Demirtaş, AKP Hükümeti’nin “Açılım” adı altında yaptığı değişiklikler ile Kürt halkını aldatacağını tahmin ettiğini söyleyerek, “Buradan alacağı güçle Kürt Hareketi’ni tasfiye edeceğini düşündü. Kürt Hareketi’ni sadece kadro hareketi olarak ele almış, kadrolarını tutuklamış ve tasfiyeyi amaçlamıştır. Son 3 yıldır kesintisiz olarak müzakere döneminde, sertleşme döneminde tasfiye operasyonlarını sürdürdü. Bundan hiçbir zaman vazgeçmedi. Oslo ve İmralı’da müzakere süreci yürütülürken dışarıda tasfiye operasyonları devam etmiştir. Seçim döneminde fiilen ateşkesler sağlanmıştır. Bunlar AKP’nin Kandil ve İmralı’ya gönderdiği heyetler aracılığı ile sağlanmıştır. Ama o dönemde bile tasfiye operasyonlarını sürdürmüştür. Çünkü TC’nin kuruluş paradigması olan tekçi ulus devlet hevesi AKP tarafından ideolojik yaklaşım olarak sahiplenilmiştir. Bu paradigma değişmediği müddetçe AKP’nin Kürt sorununu çözme ihtimali yoktur” diye konuştu.

» Görevler
1. Demirtaş'ın açıklamasına göre seçim döneminde ateşkesler hangi heyetler aracılığıyla sağlanmıştır?
2. Demirtaş'ın Kürt sorunu üzerine yaptığı açıklamayı son cümlesinden sonra devam ettirin.
Bu metnin ardından gelen malzeme ondan bağımsız, ayrı bir içeriktir.

» Veri Bölümü
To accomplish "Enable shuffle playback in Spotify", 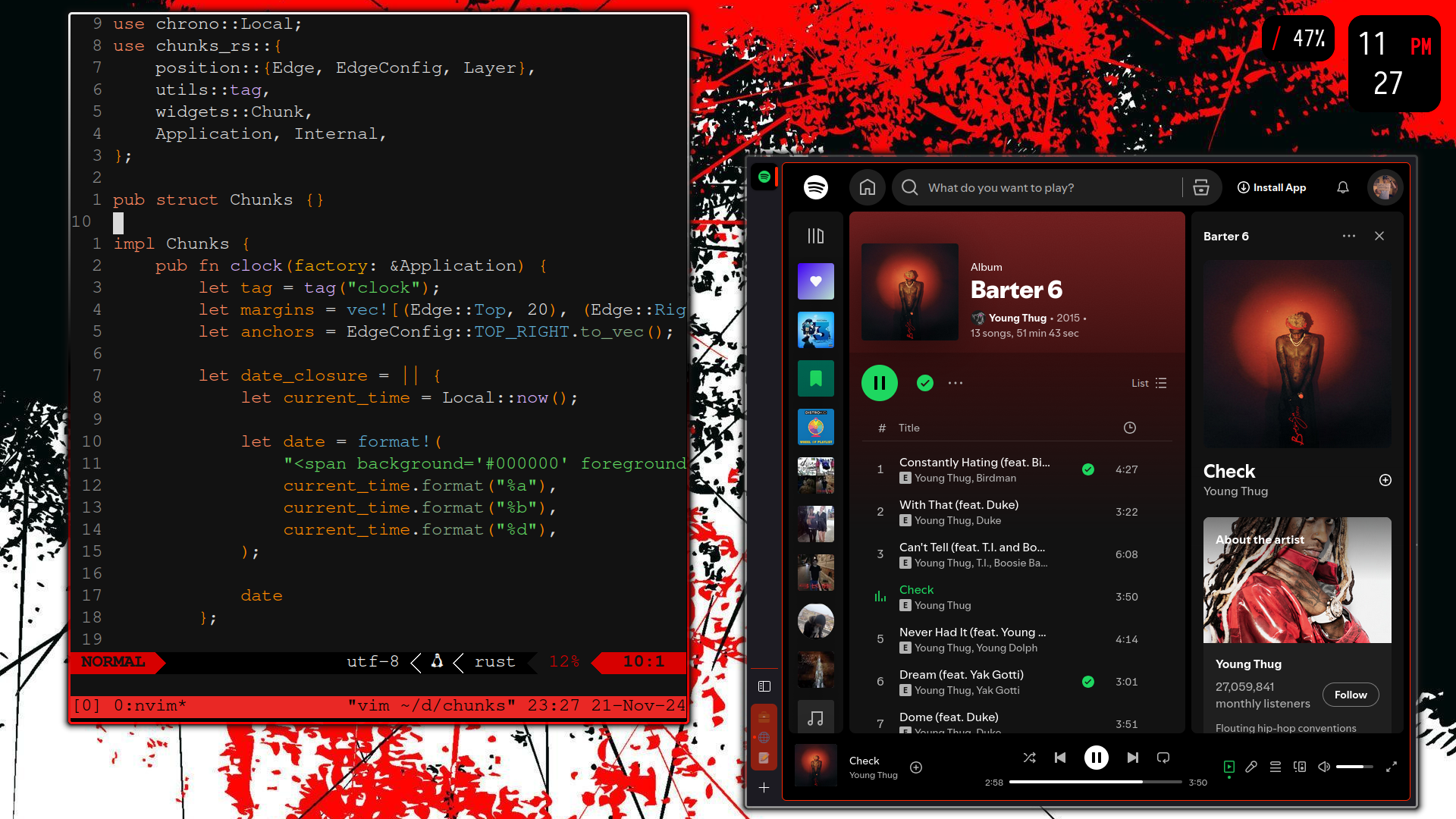I will [1029, 757].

» Sıralı Sonuçlar
1. AKP'nin Kandil ve İmralı'ya gönderdiği heyetler aracılığıyla.

2.
‘BİZE DÜŞEN İDEOLOJİK, ÖRGÜTSEL VE EYLEMSEL MÜCADELE YÜRÜTMEKTİR’

“Kürt halkı vardır demek, Kürt halkı gerçekliktir demek, tekçi ulus devlet yoktur demektir” diyen Demirtaş, “Ya tek devlet ve milleti savunmayacaksınız Kürt sorunun çözmek için ya da bunu savunuyorsanız ‘Kürt vardır’ demek onu Türkleştirmekten başka bir şey değildir. Ondan dolayı Başbakan Erdoğan’ın son söylemleri bundan bağımsız değildir. Bize düşen AKP’yi sadece teşhir etmek değil, ideolojik, örgütsel ve eylemsel bir mücadele yürütmektir. Tek başına AKP’nin teşhir edilmesi Kürt sorunun çözümü için yeterli değildir. Diğer mücadele hatları örülmelidir. Büyük halk gösterileri ve eylemsel mücadele bundan kopuk düşünülemez” değerlendirmesini yaptı.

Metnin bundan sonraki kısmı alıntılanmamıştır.